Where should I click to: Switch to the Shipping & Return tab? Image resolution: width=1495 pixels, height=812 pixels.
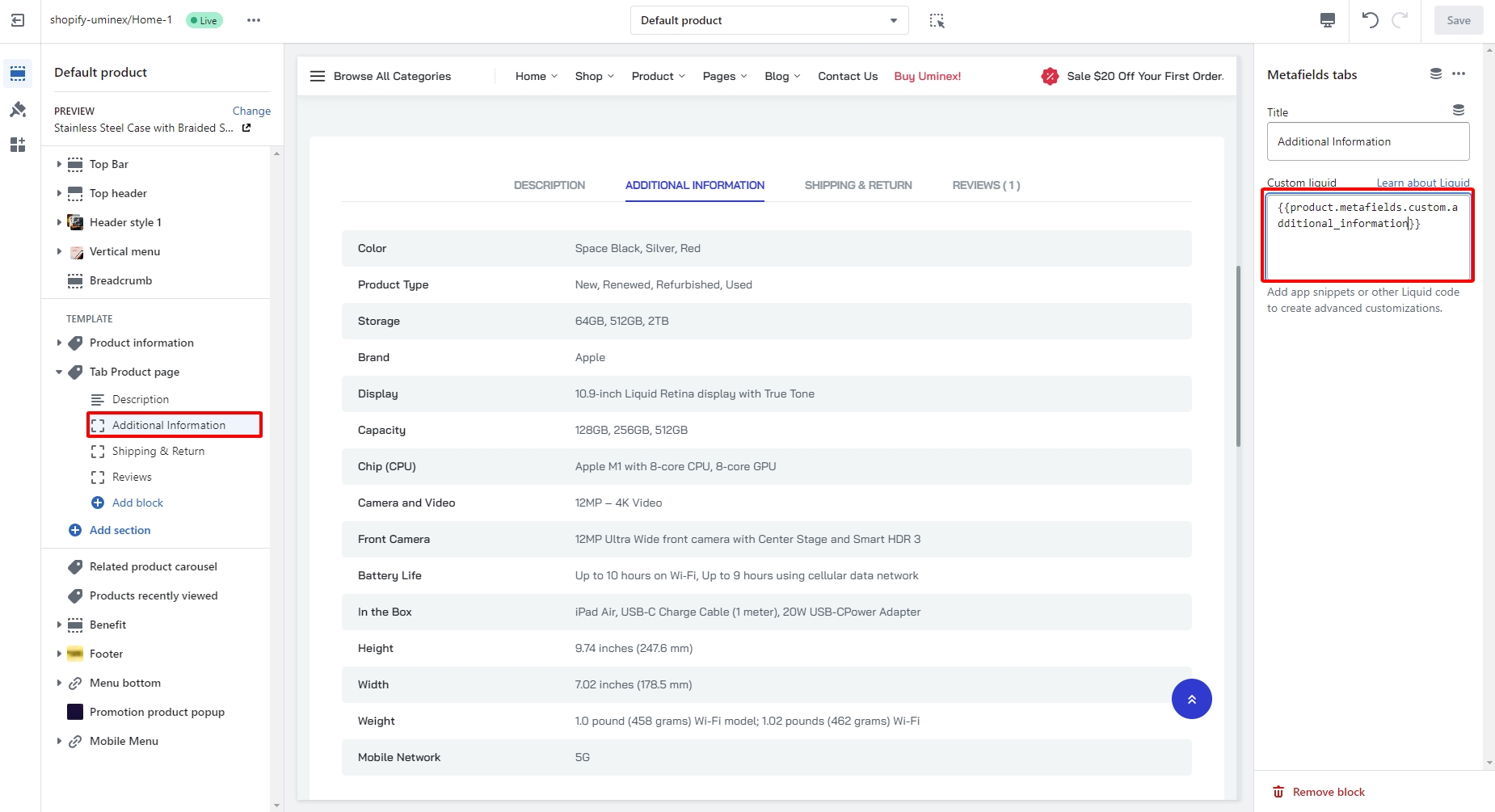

* * * * *

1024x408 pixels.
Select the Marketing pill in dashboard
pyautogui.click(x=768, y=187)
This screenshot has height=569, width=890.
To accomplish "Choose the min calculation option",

* * * * *

• **WHAT IS NEEDED**
For the word "height", return every line of the records that holds it.

• **RESULT FOR THIS EXERCISE**
Where should I click to: Switch to the Shipping & Return tab? Image resolution: width=1495 pixels, height=812 pixels.
This screenshot has height=569, width=890.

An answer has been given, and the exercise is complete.